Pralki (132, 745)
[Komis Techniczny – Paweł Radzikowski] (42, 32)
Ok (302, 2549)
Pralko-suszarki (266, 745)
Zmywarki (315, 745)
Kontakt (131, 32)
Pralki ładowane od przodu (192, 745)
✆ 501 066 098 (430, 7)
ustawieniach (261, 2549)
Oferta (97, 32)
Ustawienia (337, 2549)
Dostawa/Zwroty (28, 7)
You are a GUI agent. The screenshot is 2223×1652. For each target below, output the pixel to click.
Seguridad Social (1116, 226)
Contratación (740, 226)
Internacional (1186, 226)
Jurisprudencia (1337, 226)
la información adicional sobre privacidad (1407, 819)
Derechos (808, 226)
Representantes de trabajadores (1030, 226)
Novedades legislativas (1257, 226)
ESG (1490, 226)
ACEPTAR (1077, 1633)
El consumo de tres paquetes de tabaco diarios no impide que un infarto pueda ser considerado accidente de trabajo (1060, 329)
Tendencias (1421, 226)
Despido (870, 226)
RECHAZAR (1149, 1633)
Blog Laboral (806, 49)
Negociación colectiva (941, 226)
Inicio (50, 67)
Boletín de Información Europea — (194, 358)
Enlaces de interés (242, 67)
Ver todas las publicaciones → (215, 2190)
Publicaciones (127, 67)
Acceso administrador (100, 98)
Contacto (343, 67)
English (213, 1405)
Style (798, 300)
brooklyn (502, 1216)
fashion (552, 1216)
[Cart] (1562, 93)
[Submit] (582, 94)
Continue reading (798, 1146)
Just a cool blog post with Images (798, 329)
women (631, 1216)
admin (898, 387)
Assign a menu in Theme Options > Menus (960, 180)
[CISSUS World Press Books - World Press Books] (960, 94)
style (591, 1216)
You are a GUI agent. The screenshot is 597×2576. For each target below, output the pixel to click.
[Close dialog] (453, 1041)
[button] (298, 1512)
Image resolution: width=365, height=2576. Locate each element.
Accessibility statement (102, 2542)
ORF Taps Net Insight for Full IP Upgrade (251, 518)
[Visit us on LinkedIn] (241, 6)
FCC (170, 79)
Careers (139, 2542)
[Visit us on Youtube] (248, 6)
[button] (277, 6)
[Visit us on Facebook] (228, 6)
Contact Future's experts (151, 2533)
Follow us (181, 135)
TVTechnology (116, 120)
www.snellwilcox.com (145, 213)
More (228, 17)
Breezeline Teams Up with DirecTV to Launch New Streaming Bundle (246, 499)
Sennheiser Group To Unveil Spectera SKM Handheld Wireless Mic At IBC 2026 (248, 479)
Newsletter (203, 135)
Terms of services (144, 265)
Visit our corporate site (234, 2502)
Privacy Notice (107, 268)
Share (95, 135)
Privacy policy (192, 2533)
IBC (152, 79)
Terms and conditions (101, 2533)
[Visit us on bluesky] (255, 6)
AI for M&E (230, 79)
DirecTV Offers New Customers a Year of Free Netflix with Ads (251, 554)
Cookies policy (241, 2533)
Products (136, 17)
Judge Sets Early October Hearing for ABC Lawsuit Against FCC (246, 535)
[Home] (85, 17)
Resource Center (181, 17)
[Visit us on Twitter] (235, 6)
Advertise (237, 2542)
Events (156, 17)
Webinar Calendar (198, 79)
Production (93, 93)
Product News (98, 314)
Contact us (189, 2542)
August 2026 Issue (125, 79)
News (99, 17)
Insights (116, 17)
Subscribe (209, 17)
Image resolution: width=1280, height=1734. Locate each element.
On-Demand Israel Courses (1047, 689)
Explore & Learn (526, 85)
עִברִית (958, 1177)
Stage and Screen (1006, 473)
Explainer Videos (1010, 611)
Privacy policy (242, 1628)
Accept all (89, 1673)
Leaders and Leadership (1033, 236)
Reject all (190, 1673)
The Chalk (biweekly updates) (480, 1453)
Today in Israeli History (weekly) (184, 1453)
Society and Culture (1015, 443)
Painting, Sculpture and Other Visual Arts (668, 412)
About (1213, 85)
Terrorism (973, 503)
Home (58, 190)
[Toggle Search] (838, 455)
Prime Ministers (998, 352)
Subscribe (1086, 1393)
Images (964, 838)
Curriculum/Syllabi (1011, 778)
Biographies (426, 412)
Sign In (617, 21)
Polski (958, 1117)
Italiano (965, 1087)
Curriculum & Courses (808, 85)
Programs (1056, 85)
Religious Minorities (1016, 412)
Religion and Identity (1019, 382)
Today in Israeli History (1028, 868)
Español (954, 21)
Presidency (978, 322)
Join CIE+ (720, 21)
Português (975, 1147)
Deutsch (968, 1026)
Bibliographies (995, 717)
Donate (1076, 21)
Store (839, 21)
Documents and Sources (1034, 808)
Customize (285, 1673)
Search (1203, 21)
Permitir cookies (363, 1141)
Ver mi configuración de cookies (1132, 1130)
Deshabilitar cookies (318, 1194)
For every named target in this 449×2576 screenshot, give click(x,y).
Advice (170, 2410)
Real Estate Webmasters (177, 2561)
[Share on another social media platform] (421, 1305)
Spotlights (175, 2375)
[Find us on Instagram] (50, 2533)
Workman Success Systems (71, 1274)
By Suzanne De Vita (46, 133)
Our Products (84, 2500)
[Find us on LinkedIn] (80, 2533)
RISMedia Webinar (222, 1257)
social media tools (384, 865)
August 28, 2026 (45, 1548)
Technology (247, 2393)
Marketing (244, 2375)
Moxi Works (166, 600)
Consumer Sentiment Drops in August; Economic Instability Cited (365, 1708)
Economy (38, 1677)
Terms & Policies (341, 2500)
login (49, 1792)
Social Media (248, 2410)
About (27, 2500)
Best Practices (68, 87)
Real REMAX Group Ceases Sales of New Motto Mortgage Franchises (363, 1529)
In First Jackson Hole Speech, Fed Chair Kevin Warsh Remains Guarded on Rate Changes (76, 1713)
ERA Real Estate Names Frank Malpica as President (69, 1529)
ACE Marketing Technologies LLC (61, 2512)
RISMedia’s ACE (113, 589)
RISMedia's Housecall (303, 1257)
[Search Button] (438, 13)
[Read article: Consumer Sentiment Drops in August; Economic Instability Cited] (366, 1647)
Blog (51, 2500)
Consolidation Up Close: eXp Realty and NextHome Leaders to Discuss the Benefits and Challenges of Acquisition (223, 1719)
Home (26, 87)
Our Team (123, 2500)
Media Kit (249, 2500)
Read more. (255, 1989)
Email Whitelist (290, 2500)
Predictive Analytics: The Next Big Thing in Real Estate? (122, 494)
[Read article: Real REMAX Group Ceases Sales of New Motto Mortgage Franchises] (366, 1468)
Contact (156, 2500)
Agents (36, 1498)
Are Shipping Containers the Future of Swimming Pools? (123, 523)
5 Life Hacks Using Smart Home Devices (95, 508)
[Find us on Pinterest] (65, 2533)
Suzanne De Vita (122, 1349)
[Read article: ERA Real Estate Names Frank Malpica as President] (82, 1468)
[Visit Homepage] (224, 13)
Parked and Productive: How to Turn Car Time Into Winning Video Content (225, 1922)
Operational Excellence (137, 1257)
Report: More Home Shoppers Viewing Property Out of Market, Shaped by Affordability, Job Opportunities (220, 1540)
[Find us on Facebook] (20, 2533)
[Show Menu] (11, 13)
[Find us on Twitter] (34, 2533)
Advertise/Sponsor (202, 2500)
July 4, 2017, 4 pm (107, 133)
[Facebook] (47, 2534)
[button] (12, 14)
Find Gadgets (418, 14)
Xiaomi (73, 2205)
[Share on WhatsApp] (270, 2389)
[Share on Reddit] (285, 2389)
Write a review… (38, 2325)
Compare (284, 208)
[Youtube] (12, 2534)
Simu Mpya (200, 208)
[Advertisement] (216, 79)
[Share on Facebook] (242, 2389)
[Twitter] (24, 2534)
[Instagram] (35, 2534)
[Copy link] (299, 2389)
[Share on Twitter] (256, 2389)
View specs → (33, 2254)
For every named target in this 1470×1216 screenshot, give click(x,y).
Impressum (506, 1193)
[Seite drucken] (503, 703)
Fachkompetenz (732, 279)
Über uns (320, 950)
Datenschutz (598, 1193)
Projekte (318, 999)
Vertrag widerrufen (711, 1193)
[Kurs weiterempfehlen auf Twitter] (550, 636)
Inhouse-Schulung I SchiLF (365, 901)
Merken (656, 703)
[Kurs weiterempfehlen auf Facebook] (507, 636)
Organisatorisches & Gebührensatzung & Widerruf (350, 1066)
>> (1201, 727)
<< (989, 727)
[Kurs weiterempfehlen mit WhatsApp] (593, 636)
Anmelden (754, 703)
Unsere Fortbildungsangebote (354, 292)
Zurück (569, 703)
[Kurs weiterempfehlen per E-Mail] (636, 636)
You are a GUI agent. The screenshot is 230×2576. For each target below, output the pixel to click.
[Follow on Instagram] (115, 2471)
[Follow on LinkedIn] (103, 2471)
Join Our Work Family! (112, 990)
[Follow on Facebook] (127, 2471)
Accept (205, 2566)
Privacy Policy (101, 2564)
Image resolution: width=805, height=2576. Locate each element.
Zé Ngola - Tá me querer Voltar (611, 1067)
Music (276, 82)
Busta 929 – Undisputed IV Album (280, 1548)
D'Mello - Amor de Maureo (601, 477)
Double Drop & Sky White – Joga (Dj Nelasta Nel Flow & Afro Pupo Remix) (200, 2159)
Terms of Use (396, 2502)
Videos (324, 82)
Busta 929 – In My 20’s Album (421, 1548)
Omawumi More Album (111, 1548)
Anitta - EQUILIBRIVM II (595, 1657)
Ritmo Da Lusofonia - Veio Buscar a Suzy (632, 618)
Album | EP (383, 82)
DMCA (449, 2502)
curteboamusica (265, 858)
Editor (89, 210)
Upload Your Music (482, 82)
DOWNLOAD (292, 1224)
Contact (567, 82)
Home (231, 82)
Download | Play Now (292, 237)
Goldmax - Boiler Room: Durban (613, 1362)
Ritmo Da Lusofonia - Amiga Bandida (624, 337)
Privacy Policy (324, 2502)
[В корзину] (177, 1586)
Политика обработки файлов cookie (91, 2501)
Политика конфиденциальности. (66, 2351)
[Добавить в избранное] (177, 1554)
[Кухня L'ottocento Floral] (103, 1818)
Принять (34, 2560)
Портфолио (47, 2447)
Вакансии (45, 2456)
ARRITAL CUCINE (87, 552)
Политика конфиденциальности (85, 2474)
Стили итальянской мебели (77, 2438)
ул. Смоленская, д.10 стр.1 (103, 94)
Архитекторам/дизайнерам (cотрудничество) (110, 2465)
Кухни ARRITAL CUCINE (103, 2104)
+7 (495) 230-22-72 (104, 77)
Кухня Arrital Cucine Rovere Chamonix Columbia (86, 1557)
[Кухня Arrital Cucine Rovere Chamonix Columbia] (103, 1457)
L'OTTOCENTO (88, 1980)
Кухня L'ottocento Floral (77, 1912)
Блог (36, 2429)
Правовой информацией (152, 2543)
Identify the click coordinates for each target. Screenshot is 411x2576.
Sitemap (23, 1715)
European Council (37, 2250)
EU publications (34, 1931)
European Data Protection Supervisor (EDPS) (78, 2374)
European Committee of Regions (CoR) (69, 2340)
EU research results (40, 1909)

### What you should do:
Please copy only the lines between the first line of the entries and the line with "ACEPTAR (1077, 1633)", keeping those two end lines as well, exactly as written.

### Answer space:
Pralki (132, 745)
[Komis Techniczny – Paweł Radzikowski] (42, 32)
Ok (302, 2549)
Pralko-suszarki (266, 745)
Zmywarki (315, 745)
Kontakt (131, 32)
Pralki ładowane od przodu (192, 745)
✆ 501 066 098 (430, 7)
ustawieniach (261, 2549)
Oferta (97, 32)
Ustawienia (337, 2549)
Dostawa/Zwroty (28, 7)
You are a GUI agent. The screenshot is 2223×1652. For each target below, output the pixel to click.
Seguridad Social (1116, 226)
Contratación (740, 226)
Internacional (1186, 226)
Jurisprudencia (1337, 226)
la información adicional sobre privacidad (1407, 819)
Derechos (808, 226)
Representantes de trabajadores (1030, 226)
Novedades legislativas (1257, 226)
ESG (1490, 226)
ACEPTAR (1077, 1633)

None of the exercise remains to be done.